What causes a Payment cycle to elongate?
Client causes
Clients routinely miss out supplying vital information to its bank for payment message building. This causes the bank system to struggle while building the payment message causing the payment order to get into an exception where it could be repaired or rejected depending on the severity of the condition.
Good payment platforms allow banks to store the payment preferences and prohibitive clauses shared by a client with the bank. During the in-flight processing of payments, the system compares the payment request with the client preferences and restrictions to check for deviations. These deviations could result in the payment being viewed by the payment platform as anomalous causing it to get into a manual review queue where a back office user could contact the customer to verify the request or taking additional time to confirm its authenticity
One of the basic requirements of a Payment platform is its ability to detect a duplicate payment order. Attributes used for duplicate check can be dictated by a client. In case of a bulk payment order submitted in the form of a payment file, the duplicate check is more complex. It may start by checking the file header, then the batch header and finally individual records in the batch. An entire file can be marked as duplicate or a batch within the file or an individual record. File level duplicate checks are more challenging as the system looks for an exact replica of a previously submitted payment file. A duplicate check can be based on exact match or likely match. Exact match result in lesser instances of duplicate items compared to likely match. More the number of attributes set in the match rules lesser the number of duplicate items. The scan may be for payment traffic originated by the client in a day or may even go across days. The broader the period of scan more the chances of payment order getting marked as a suspect duplicate.
A client is responsible for ensuring that the account on which a payment order is requested carries a valid status. While posting the debit on to a client’s debit account or credit for a direct debit, the payment system usually interfaces with the accounting system to validate if the account carries valid status. Some examples of invalid account statuses are closed account, inoperative / dormant account, account blocked, account stop pay. These lead to break in the payment process causing the payment order to get into an exception queue. Inside such a queue, depending on the severity of the exception condition, a back office user in the bank may either override the exception or reject. Overriding the exception further convolutes the flow requiring additional approvals that get called for stretching the path to the network gateway.

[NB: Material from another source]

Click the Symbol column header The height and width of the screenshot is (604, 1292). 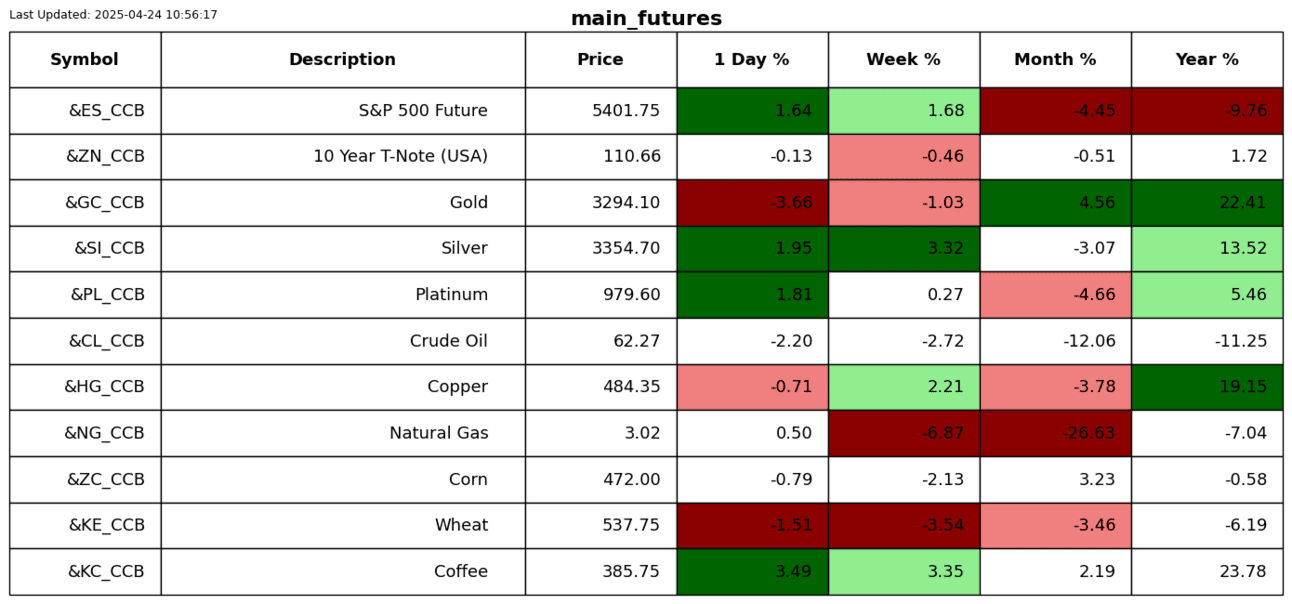tap(85, 60)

A client originating a payment is required to make ever funds cover available through own funds or sweep in provider balances or credit limits dedicated for payments. Insufficient funds causes the payment to move to a referral queue thereby obstructing the payment passage
Certain types of direct debits require a mandate based authority to be in place that needs to be validated before the direct debit can be originated. Mandates need to be validated for the transaction currency, validity period, debtor id, underlying contract id, frequency of direct debits and such other aspects. Mismatch of the direct debit with respect to the mandate halts the movement of the direct debit
Bank causes:
Bank may enforce dual control or multiple approval layers before a payment is released. This leads to break in the smooth flow of the payment order due to queuing of the payment order in approver queues. The payment platform may allow the bank to design different types of queues based on purpose codes (such as tax payments, payroll etc), currency, value of the payment, value date, proximity to network cutoff etc. The queuing of a payment order is based on the routing logic to determine which queue it should be routed too. Inside the approval queue, the ordering of the payment orders can be based on the payment priority that is stamped.
Bank may take up enrichment of a payment order through setting up of automated enrichment rules. These rules can append data or replace data elements in the original payment order. Depending upon the extent of enrichment, the bank may set up rules on the payment platform to seek client concurrence on the enrichments. When the payment order is sent for client approval it leads to break in the payment flow.
Regulatory pressures requires originator banks to use stringent checks to ensure that the counterparty, counterparty bank, destination country are not on OFAC or AML list or on bank’s internal hot list. This requires the payment order to be moved to an external application outside of the payment platform for sanctions check. A payment platform is required to have strong orchestration capabilities that enable it to move a payment order through an online interface to another application and bring it back along with the output from the external application. Absence of interface orchestration causes the suspension of the payment order and converts interdiction check into a manual activity thereby disrupting the payment’s straight through processing.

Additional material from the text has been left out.